(Goal): Copy the material from the line with "You are a GUI" to the line with "(x=264, y=323)", both included, without changing any of it and without the pictures.

***** Listing

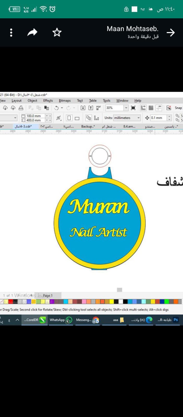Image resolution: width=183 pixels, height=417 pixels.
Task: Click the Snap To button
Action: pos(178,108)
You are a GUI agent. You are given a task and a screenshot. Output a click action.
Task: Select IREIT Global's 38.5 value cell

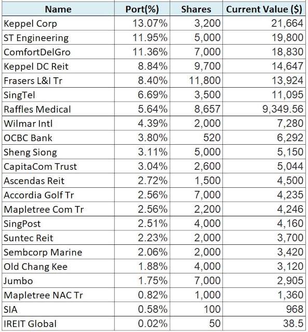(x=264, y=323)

**********
***** Listing

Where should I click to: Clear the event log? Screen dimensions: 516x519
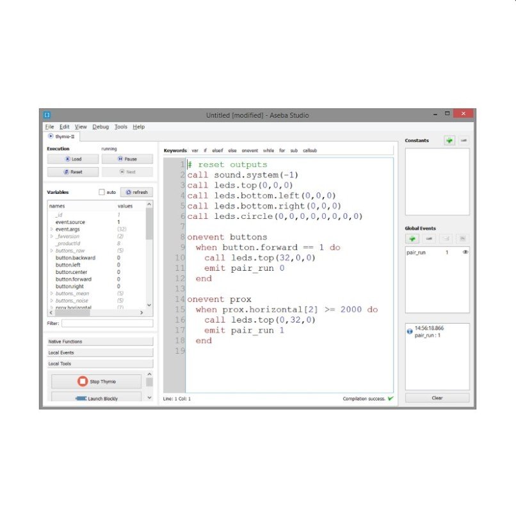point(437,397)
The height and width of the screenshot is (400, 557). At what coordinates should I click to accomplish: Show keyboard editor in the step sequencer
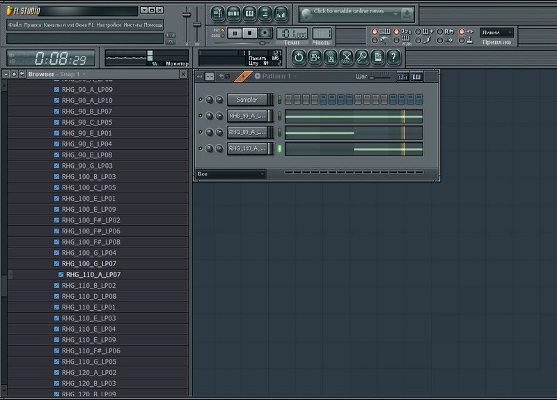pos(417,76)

**********

(Response to the task):
You are a GUI agent. You are given a task and a screenshot. Output a click action.
Task: Select IREIT Global's 38.5 value cell

(x=264, y=323)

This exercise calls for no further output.